Researchers who tested whether multiple language models can be combined to boost accuracy say the payoff is often smaller than practitioners hope, especially when strong models tend to fail on the same questions.

A new paper circulating on arXiv examines routing, voting, cascades, fusion and mixture-of-agents systems across 67 frontier models from 21 provider families. The study argues that the main limit on these systems is not simple pairwise disagreement between models, but the rate at which every model fails on the same prompt. When that shared-failure rate is high, the authors say, no selection policy that chooses among the models’ own answers can beat a ceiling set by that overlap.

Shared failures matter more than pairwise diversity

The paper challenges a common industry habit of using pairwise error correlation as the key signal for whether a model pool is worth orchestrating.
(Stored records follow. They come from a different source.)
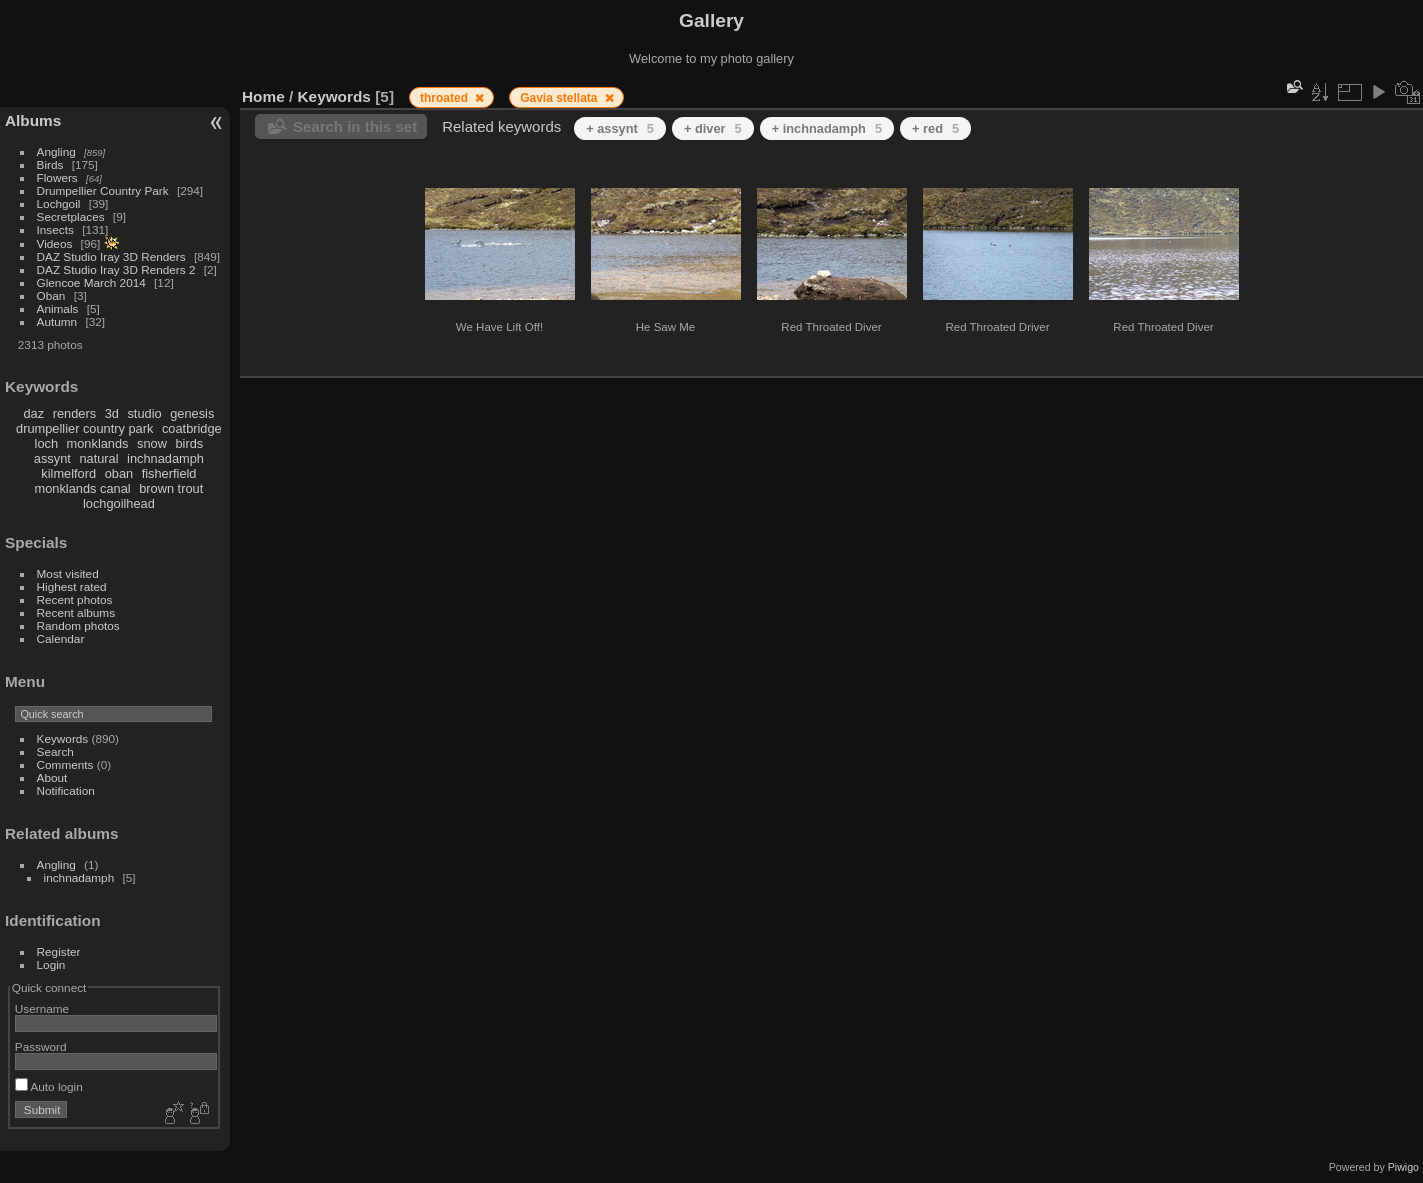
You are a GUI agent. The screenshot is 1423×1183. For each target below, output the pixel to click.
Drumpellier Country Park (103, 190)
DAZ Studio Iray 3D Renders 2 (116, 269)
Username (42, 1008)
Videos (55, 243)
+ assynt (620, 128)
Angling (56, 151)
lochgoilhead (119, 503)
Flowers (57, 177)
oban (119, 473)
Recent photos (75, 599)
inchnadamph (165, 458)
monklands (98, 443)
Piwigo (1403, 1167)
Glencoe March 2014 (91, 282)
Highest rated (72, 586)
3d (112, 413)
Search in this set (355, 126)
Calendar (61, 638)
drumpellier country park (84, 428)
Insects (55, 229)
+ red (935, 128)
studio (144, 413)
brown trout (171, 488)
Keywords (63, 738)
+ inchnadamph (827, 128)
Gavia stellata (560, 98)
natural (98, 458)
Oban (51, 295)
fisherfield (169, 473)
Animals (58, 308)
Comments (65, 764)
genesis (192, 413)
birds (189, 443)
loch (46, 443)
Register (59, 951)
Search (55, 751)
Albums (33, 120)
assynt (52, 458)
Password (41, 1046)
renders (74, 413)
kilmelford (68, 473)
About (52, 777)
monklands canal (83, 488)
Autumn (57, 321)
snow (152, 443)
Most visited (68, 573)
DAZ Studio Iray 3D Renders (111, 256)
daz (34, 413)
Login (51, 964)
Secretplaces (71, 216)
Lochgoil (59, 203)
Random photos (78, 625)
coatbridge (192, 428)
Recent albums (76, 612)
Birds (50, 164)
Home (263, 96)
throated (445, 98)
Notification (66, 790)
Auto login (49, 1086)
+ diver (713, 128)
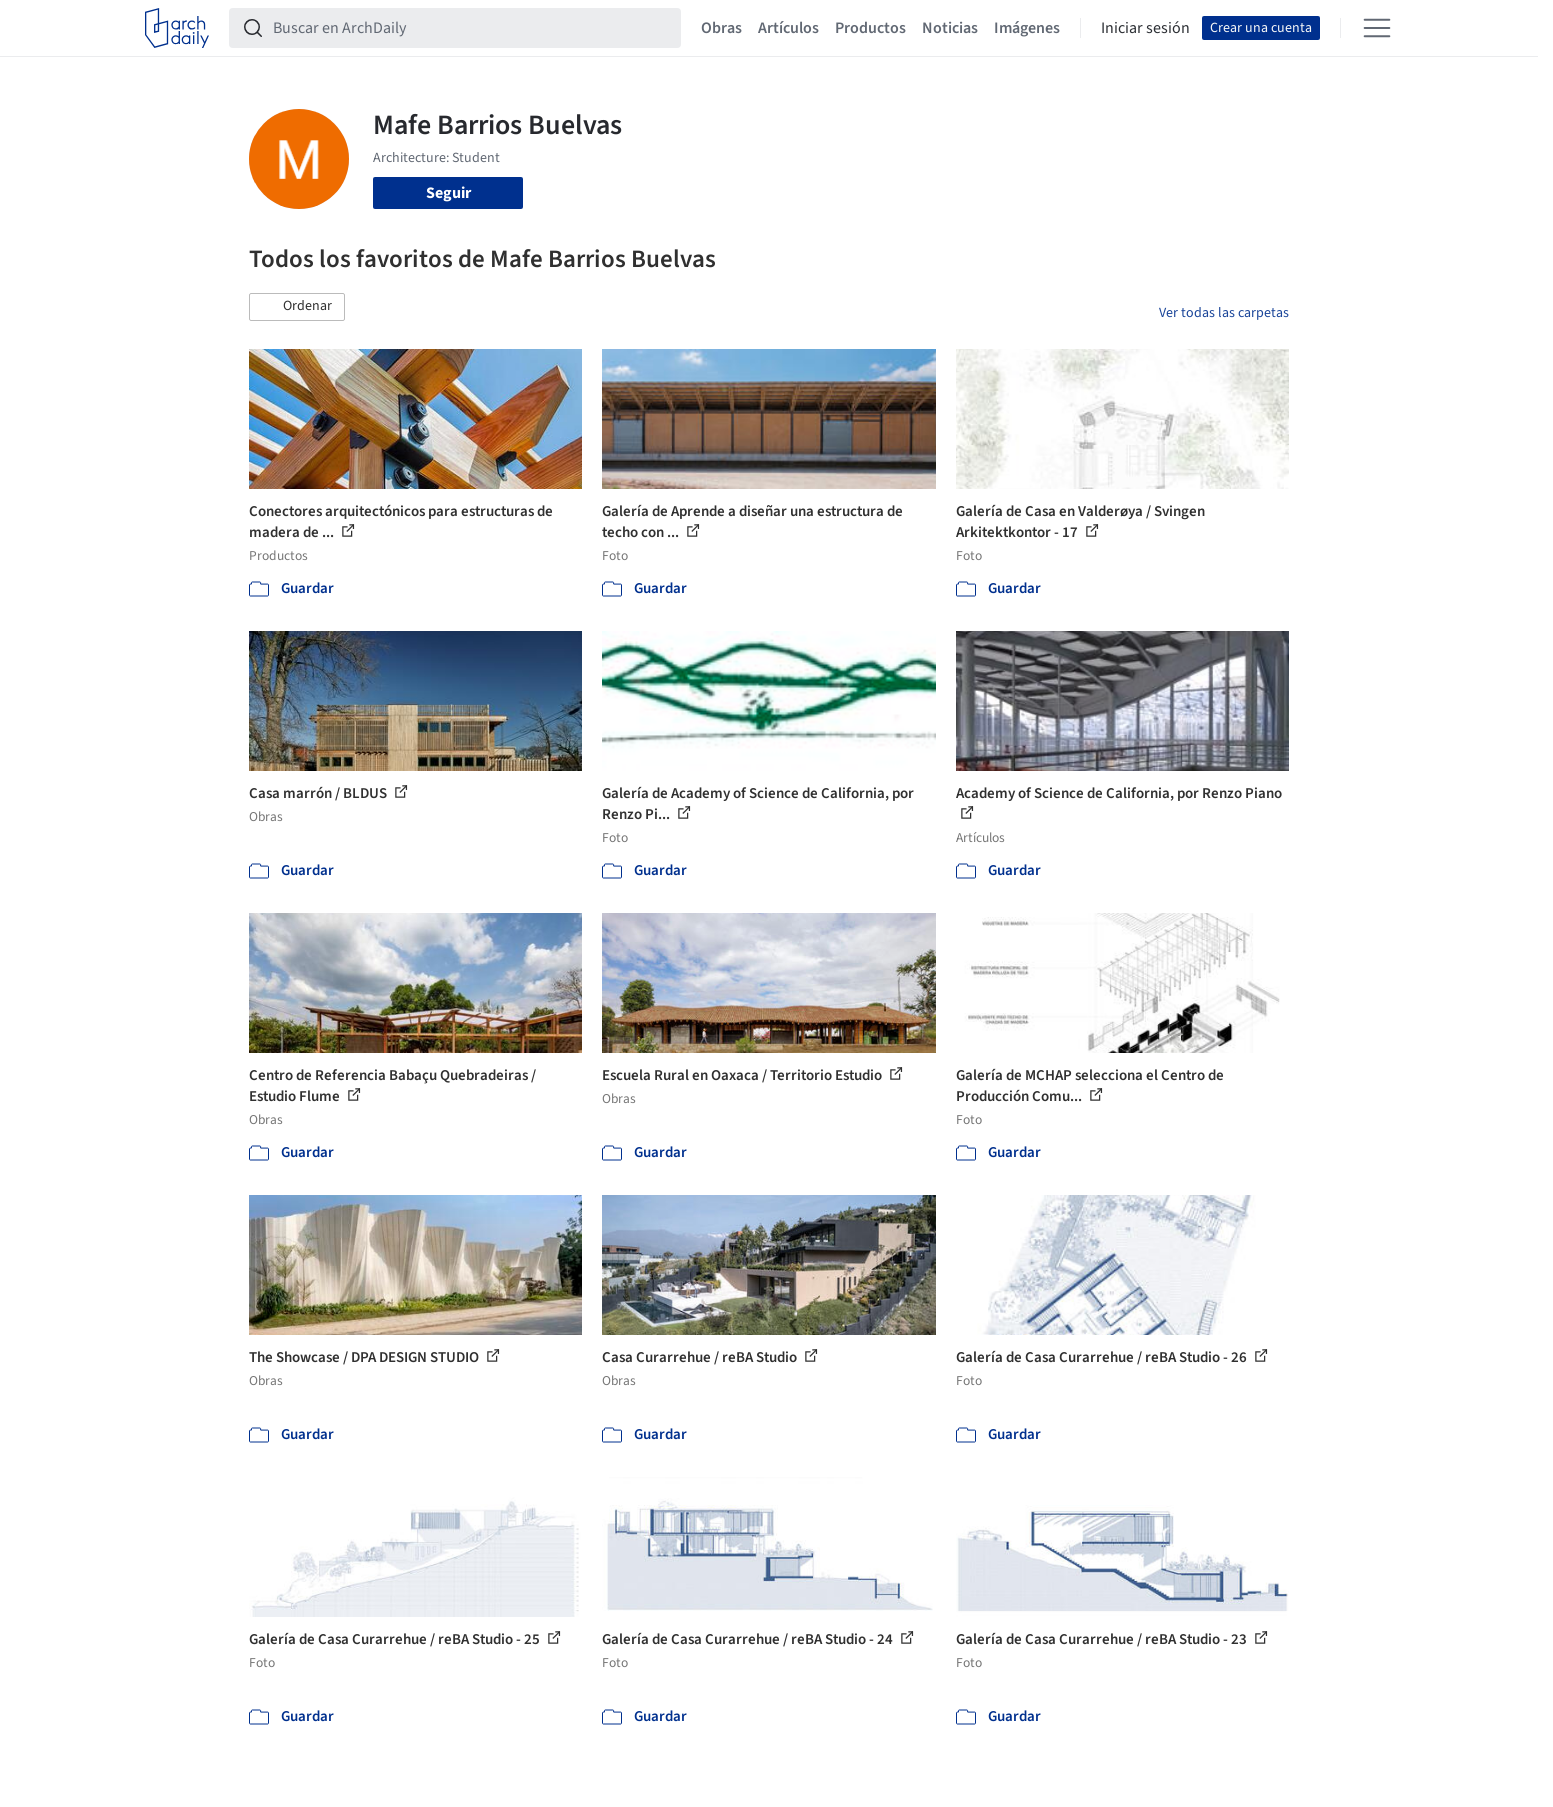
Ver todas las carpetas (1224, 313)
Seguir (448, 193)
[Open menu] (1377, 28)
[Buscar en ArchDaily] (471, 28)
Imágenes (1027, 28)
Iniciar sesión (1145, 28)
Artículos (788, 28)
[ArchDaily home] (177, 28)
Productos (870, 28)
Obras (721, 28)
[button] (297, 307)
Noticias (950, 28)
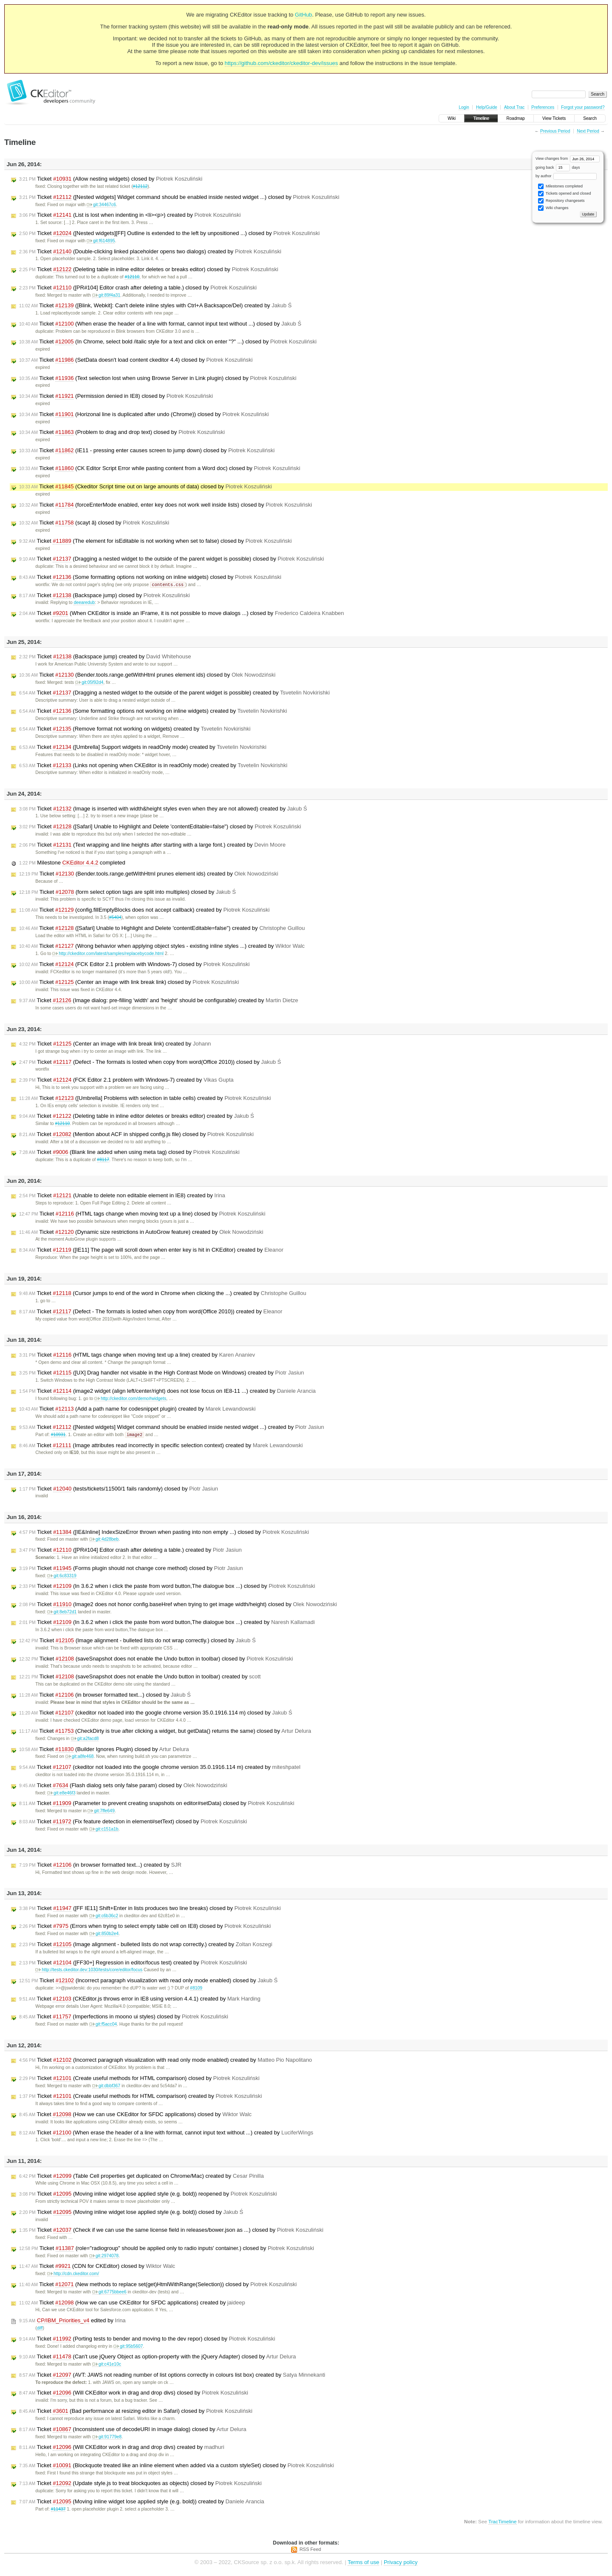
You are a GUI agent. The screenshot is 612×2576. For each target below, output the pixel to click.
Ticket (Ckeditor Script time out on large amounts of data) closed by (145, 486)
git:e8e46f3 (61, 1793)
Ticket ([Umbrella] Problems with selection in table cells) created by (145, 1098)
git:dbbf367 (106, 2086)
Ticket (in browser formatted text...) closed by (105, 1695)
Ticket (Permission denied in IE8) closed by (116, 396)
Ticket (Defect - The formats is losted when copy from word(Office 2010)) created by (150, 1312)
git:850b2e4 (104, 1934)
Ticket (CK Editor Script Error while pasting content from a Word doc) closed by (159, 468)
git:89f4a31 (106, 295)
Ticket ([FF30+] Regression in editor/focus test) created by (133, 1963)
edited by (72, 2321)
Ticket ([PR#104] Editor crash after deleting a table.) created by (130, 1550)
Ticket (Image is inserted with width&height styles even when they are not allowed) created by (163, 809)
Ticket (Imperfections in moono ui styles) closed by (123, 2017)
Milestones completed (560, 186)
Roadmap (516, 118)
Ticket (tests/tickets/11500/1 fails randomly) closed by (118, 1489)
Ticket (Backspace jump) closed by (104, 595)
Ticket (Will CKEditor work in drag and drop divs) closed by (133, 2393)
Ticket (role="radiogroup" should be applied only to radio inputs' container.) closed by (166, 2249)
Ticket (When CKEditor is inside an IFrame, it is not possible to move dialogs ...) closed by (181, 613)
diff (40, 2329)
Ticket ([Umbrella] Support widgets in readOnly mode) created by (142, 747)
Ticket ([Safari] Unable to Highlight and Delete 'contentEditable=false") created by (162, 928)
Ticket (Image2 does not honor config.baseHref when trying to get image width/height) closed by (178, 1605)
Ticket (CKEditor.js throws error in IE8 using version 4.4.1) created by (140, 1999)
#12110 (132, 277)
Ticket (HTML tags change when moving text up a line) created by (137, 1355)
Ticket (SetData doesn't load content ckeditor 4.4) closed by (135, 360)
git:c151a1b (104, 1830)
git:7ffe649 (101, 1811)
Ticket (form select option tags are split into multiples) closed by (127, 892)
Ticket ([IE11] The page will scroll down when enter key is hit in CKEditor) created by (151, 1250)
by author (566, 176)
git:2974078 (104, 2256)
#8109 (196, 1989)
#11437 (58, 2510)
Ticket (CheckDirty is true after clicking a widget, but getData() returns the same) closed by (165, 1732)
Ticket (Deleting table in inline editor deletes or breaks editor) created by (136, 1116)
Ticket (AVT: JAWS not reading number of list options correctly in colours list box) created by (172, 2375)
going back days (558, 167)
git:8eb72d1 (61, 1612)
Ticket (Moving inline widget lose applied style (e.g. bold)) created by (141, 2502)
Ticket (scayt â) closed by (94, 522)
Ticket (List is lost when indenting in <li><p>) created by (130, 215)
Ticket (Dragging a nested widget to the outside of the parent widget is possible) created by (174, 693)
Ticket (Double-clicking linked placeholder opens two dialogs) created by (150, 251)
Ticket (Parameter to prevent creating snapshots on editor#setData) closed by (156, 1804)
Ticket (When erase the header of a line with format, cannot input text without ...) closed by (160, 323)
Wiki (452, 118)
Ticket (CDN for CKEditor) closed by (97, 2267)
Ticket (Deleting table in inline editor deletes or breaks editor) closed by (148, 269)
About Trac (514, 107)
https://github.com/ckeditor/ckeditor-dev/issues (281, 63)
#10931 (58, 1435)
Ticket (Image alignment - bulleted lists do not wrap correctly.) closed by (137, 1641)
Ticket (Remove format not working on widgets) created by (134, 729)
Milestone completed (72, 863)
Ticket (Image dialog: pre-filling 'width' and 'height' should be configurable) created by (158, 1001)
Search (590, 118)
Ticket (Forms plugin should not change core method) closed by (131, 1569)
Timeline (481, 118)
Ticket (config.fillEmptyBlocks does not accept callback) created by (144, 910)
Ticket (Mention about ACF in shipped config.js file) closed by (136, 1134)
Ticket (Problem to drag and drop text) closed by (122, 432)
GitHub (303, 14)
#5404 (115, 917)
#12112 (140, 186)
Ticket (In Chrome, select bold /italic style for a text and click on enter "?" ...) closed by (168, 341)
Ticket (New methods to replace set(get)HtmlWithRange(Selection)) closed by (158, 2285)
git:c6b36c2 (103, 1916)
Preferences (542, 107)
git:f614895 (101, 240)
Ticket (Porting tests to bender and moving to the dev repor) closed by (147, 2339)
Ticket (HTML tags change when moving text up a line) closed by (142, 1214)
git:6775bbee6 (109, 2292)
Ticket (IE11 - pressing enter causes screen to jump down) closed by (147, 450)
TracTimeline (502, 2522)
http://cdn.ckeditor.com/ (73, 2274)
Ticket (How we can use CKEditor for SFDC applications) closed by (135, 2115)
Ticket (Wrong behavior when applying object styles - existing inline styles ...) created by (162, 946)
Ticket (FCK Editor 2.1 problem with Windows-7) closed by (134, 964)
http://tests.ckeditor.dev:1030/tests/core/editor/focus (88, 1970)
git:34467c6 (101, 204)
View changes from (568, 158)
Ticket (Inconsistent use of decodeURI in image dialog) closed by (132, 2430)
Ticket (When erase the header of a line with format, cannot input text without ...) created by (166, 2133)
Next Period (588, 131)
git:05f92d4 (89, 682)
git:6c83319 (61, 1576)
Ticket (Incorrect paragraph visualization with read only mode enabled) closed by (148, 1981)
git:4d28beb (104, 1540)
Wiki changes (553, 208)
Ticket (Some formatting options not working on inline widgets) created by (153, 711)
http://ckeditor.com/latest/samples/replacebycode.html (108, 954)
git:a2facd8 (85, 1739)
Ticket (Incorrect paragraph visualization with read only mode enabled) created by (165, 2060)
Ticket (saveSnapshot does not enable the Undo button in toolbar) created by (140, 1677)
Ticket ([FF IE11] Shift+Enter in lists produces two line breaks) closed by (150, 1909)
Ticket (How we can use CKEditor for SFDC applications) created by (132, 2303)
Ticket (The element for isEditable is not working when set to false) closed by (155, 541)
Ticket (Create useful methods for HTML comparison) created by (140, 2097)
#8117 (103, 1160)
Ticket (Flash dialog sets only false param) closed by (123, 1786)
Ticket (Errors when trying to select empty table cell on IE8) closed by (145, 1927)
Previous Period (555, 131)
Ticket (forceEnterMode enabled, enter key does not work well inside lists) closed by (165, 505)
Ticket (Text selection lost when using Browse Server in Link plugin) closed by (157, 378)
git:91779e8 (107, 2437)
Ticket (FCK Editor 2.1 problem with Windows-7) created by (126, 1080)
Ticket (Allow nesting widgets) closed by (110, 179)
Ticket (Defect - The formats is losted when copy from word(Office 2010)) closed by (150, 1062)
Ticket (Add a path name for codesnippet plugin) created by (137, 1409)
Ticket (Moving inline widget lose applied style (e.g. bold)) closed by (131, 2213)
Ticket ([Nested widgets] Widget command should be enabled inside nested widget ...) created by (171, 1427)
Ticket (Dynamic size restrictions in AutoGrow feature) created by (141, 1232)
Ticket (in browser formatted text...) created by (100, 1865)
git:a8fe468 (79, 1757)
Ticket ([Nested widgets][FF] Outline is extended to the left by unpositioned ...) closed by (169, 233)
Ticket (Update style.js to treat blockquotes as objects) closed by (140, 2484)
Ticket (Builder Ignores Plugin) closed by (104, 1750)
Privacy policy (400, 2563)
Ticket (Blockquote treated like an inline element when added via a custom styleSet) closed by (176, 2466)
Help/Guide (486, 107)
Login (464, 107)
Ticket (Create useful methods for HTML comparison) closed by (139, 2079)
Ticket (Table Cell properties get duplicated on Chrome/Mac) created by (141, 2177)
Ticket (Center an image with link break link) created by (115, 1044)
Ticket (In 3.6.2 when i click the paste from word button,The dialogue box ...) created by (167, 1623)
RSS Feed (310, 2550)
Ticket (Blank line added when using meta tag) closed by (129, 1152)
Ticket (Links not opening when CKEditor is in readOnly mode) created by (153, 765)
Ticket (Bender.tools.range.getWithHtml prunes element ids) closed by (147, 675)
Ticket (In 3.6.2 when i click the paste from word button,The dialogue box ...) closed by (167, 1587)
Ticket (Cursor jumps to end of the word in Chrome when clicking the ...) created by (162, 1293)
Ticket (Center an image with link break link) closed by (129, 982)
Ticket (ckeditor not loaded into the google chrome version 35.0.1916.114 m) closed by (155, 1713)
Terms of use (363, 2563)
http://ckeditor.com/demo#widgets (130, 1399)
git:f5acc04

The authors say that measure can miss a more important question: how often all models are wrong at once. In their framing, two model pools can show similar pairwise correlations while still having very different rates of total co-failure.

That distinction matters because routing systems, majority votes and cascades can only help when at least one model gets a query right. If all of the candidates miss, the orchestration layer has nothing to recover. The researchers say this creates a hard upper bound on the gains such systems can achieve.

The paper also says a finite sample of graded queries can be used to estimate that ceiling before a router is even trained. In practice, that means a buyer or platform operator could use one labeled dataset to get a rough certificate of the maximum benefit any routing or voting policy might deliver.

Measured on frontier models

To test the idea, the researchers looked at a large pool that included models such as GPT-5.5, Claude Opus 4.8, Gemini 3.1 Pro, Grok-4.3, DeepSeek V4, Qwen3.7-Max and Kimi K2.7. They report that a calibrated single-factor statistical model still underestimated how often the entire pool failed together, and that the gap grew as the pool got larger.

The effect appeared most clearly on open-ended math tasks. There, the paper says the observed all-models-wrong rate was about 2.5 times higher than what the model predicted. A similar pattern showed up in execution-graded coding tasks. The authors also say that, at matched quality levels, a diverse ensemble with low pairwise correlation outperformed a Self-MoA style system built around a more correlated set of models.

Task format can change the result

The paper points to another finding that helps explain when combining models can and cannot help. When GPQA-Diamond questions were asked in free-response form instead of multiple choice, the rate of shared failure rose again. That suggests the effect may depend more on task format than on topic area alone.

The authors say there are two broad regimes. In some open-ended tasks, a real ceiling appears because models fail together often enough to limit any routing or voting scheme. In other settings, especially tasks that can be checked more directly, there may still be room for a router to exploit disagreement among models and capture meaningful gains.

Overall, the study concludes that combining models rarely beats the single best model by much unless there is a strong signal at the query level showing which model is likely to succeed. The practical gains, the authors argue, come less from simply adding more models and more from choosing models that fail on different questions.